WITH his trial over, Kenzaburo Oe, the 1994 Nobel laureate in literature, was free again to write. He had already completed the preface and first chapter of a new novel, and found a title, “Death by Water,” in T. S. Eliot’s “The Waste Land.”

Mr. Oe’s eyes lit up behind his trademark round glasses as he spoke of striking a new approach in what he declared would be his final novel. If Mr. Oe (pronounced OH-ay), 73, kept his pace of writing two hours every morning, it would take two years to finish....

Perhaps Mr. Oe felt an urgency to make up for the time — two and a half years — he had lost defending himself and his writing in court. In late March, a district court rejected an attempt by plaintiffs backed by Japanese rightists to suppress a 1970 book that he had written on Japanese military atrocities in Okinawa during World War II. For Mr. Oe, it was the latest battle in a half-century struggle against the right. This time, he won.

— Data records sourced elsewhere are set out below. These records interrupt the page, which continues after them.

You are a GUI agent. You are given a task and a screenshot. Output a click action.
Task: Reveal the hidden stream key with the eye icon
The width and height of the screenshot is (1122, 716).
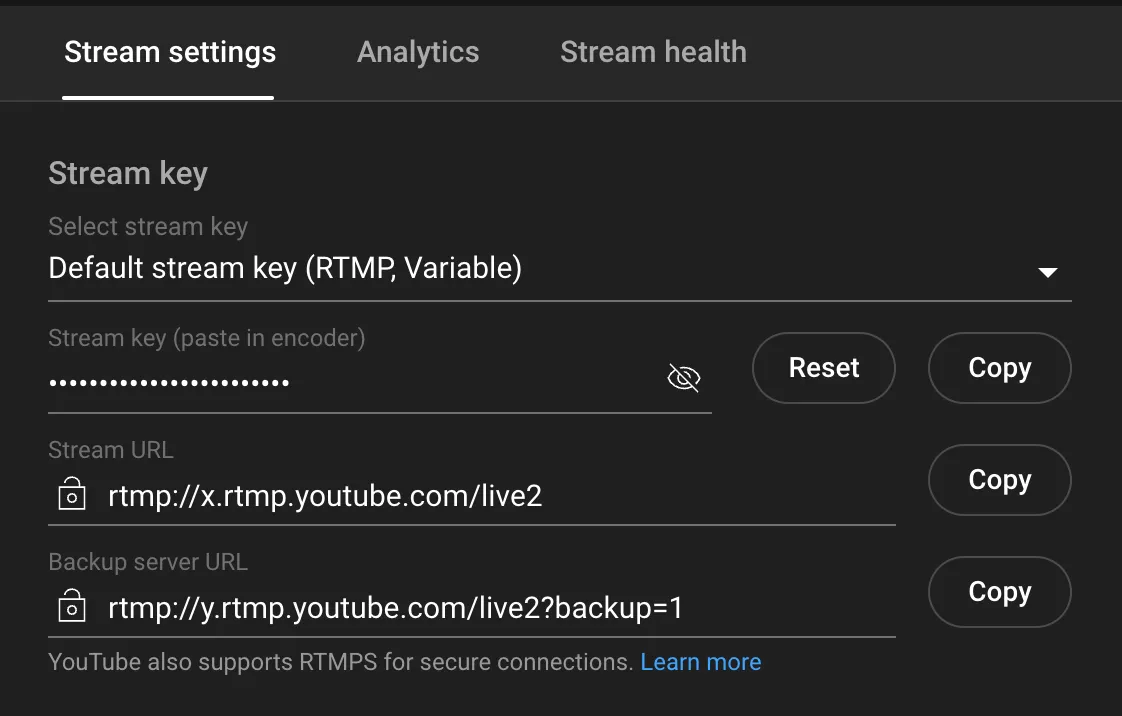pos(684,378)
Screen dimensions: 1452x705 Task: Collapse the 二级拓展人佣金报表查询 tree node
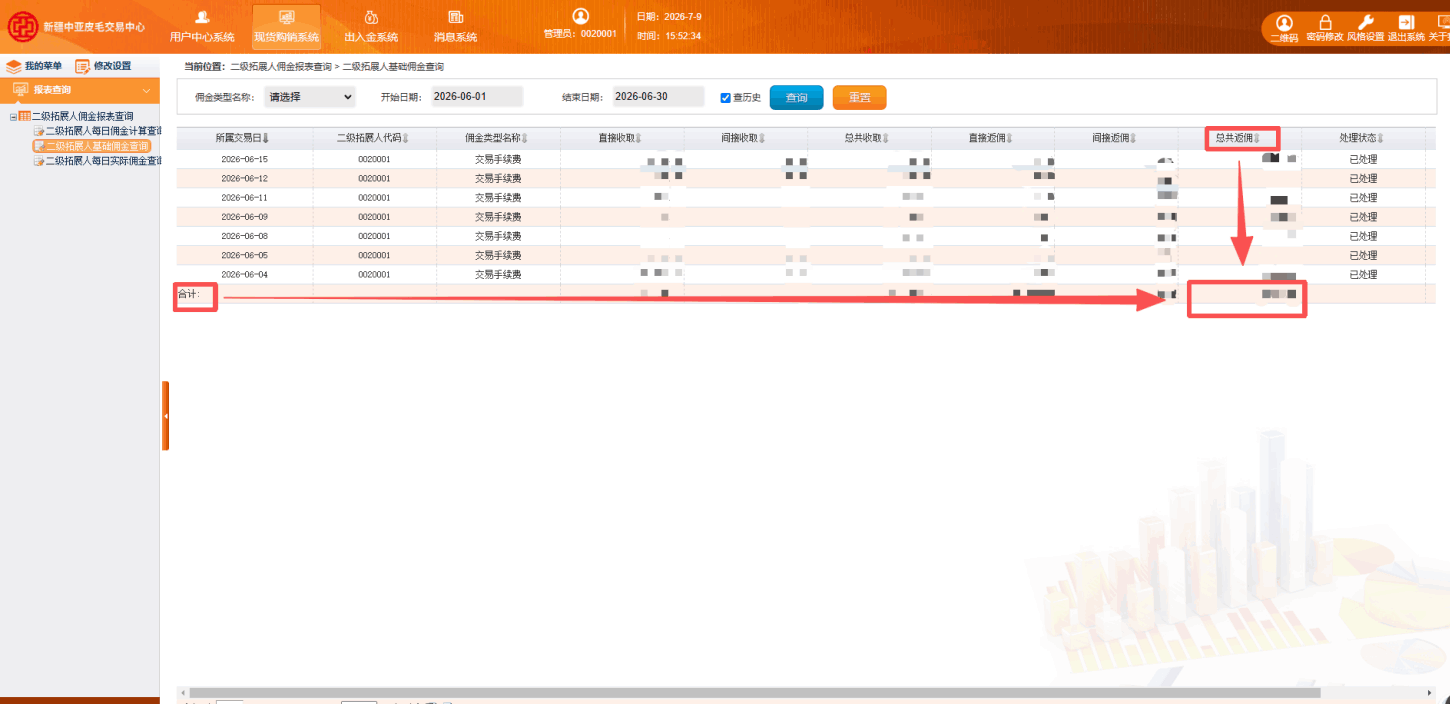(14, 117)
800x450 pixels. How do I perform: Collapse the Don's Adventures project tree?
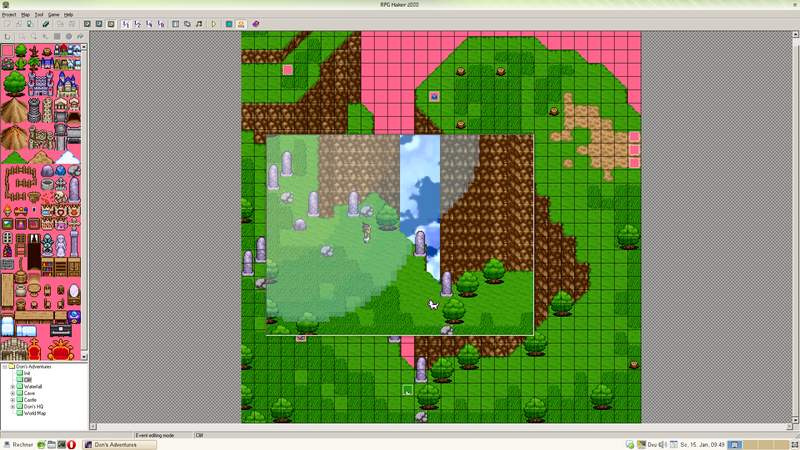pyautogui.click(x=4, y=367)
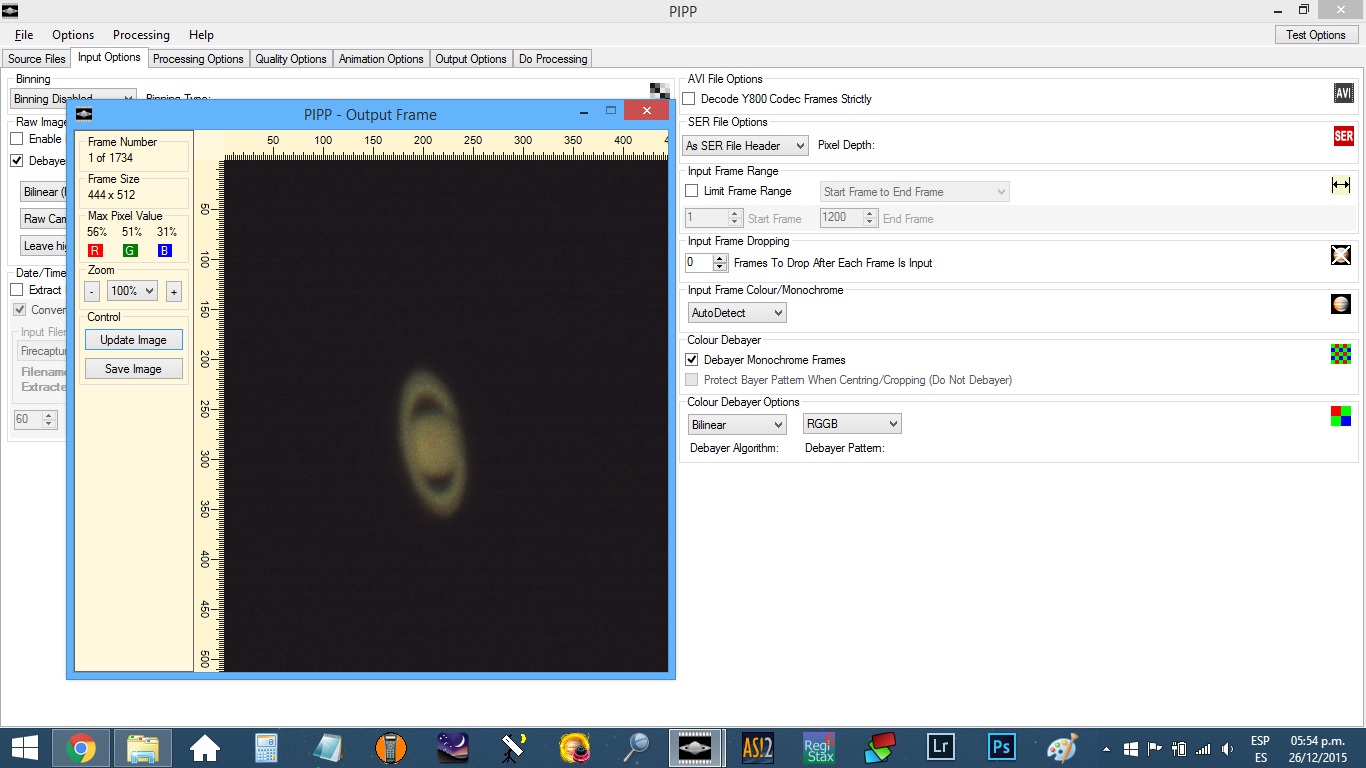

Victory, though, came at great cost. He had written no fiction during the trial’s two and half years. And instead of spending his afternoons reading literature, he had devoted them to girding for battle by devouring hundreds of accounts on Okinawa and books written by right-wing authors, books that he “had never had any intention of ever reading.”

“Nothing could have been as boring and painful as reading those books,” Mr. Oe said, though he added that they had helped him understand his enemies’ “weaknesses and strengths.”

WITH the trial over, he sold all those books to a second-hand bookstore for $500.